I tried to curse, to give voice to the fury boiling inside me, but the words refused to form. I was spent, utterly exhausted.

My limbs felt like lead, and defeat curled around my heart, a cold, creeping sensation that threatened to suffocate me.

I was sixteen. Too young to have seen so much death, too young to be so familiar with pain. The thought of surrender, once unthinkable, now loomed large. Vengeance felt like a distant dream, slipping further away with each ragged breath.

I crumpled to the floor, the wood slapping beneath me, echoing the finality of my defeat. I couldn't move. Couldn't rise to meet this threat.

The elder approached, his footsteps a soft, relentless rhythm. "What happened to that fiery passion from earlier?" His words cut through the fog in my mind, but they only deepened my despair.

Passion? He was blind, not oblivious. He knew.

The wooden planks creaked as he crouched before me, his robe brushing against the floor. "Is this how it ends...Maxwell?"

My heart stuttered. He knew my name. My father's name.

A surge of fury coursed through me, momentarily banishing the encroaching darkness. No. This was not how it would end. It couldn't.

With a primal cry, I kicked out, sweeping his legs from under him. He fell, but even then, he moved with a calculated precision, catching himself on a single hand and using the momentum to twist toward me.

His speed was unnatural, but I managed to dodge, sluggishly evading his strike. He didn't relent. He spun from the floor, a blur of motion, and lunged.

I barely avoided him, my body reacting on instinct, fueled by sheer desperation.

Is he toying with me?

No, he wasn't. I'd been on battlefields, seen the horror of war. There was no bloodlust in him, no rage.

The room seemed to shrink as he closed in, a relentless predator. The floor splintered beneath him as he struck again, this time crashing into the ceiling, defying gravity itself.

What was he? My mind struggled to comprehend as he descended upon me like a hawk.

This was madness. I couldn't keep up. My legs, driven by fear and pain, carried me into a frantic run. I searched for an exit, any way out of this nightmare.

But there was none.

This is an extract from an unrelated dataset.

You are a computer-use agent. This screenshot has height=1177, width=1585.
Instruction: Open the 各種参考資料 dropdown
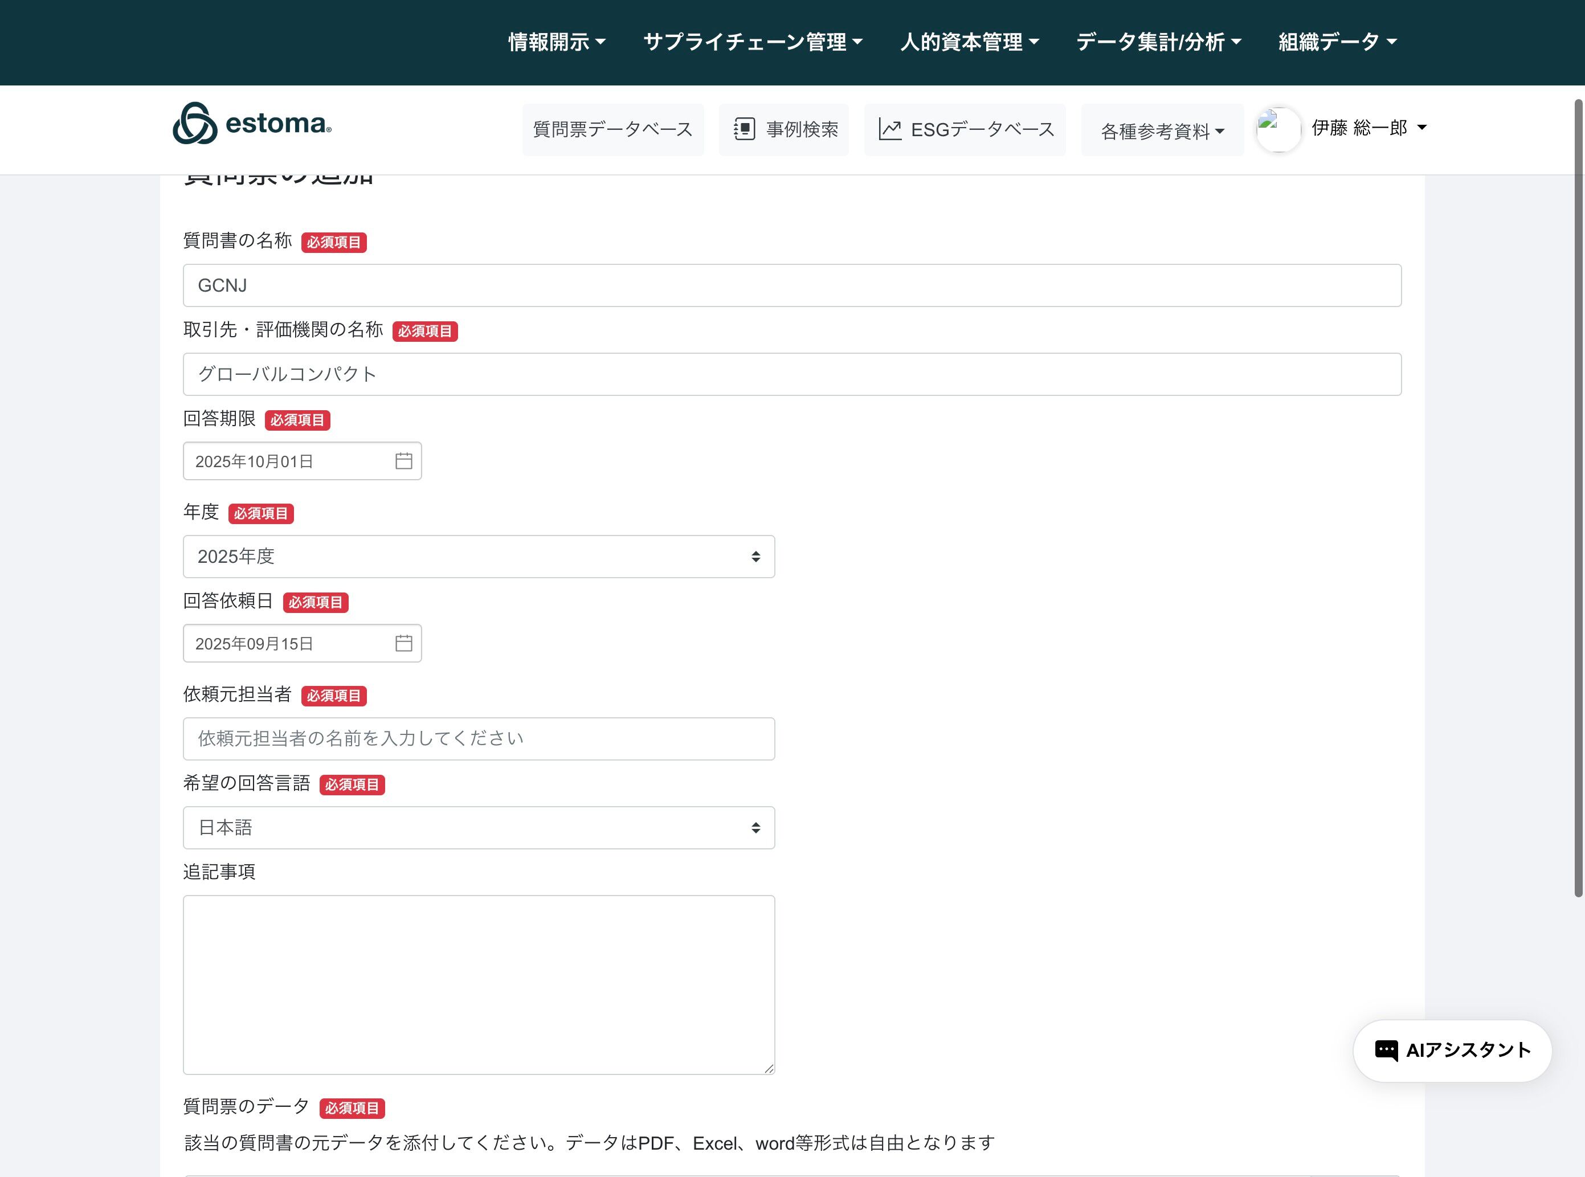pyautogui.click(x=1162, y=131)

The walls closed in, and my hope dwindled with each breath.

"Miracles don't just happen," my father's voice echoed in my mind, and I knew he was right. There would be no divine intervention, no sudden salvation.

Sweat burned my eyes, my body screaming for release. But I couldn't give up. Not yet. Not like this.

The shattered remains of the shelves caught my eye. There had to be something there, some weapon I could use.

He was closing in. Faster.

Frantically, I scrabbled through the wreckage, splinters stabbing into my fingers. There had to be something.

But the cold, reassuring weight of metal eluded me. The weapons were gone.

The blind elder was almost upon me, his presence an inexorable force, and I knew with sickening clarity that my options were gone.

This was the end. But even so, I refused to let it come easily. Not without a fight.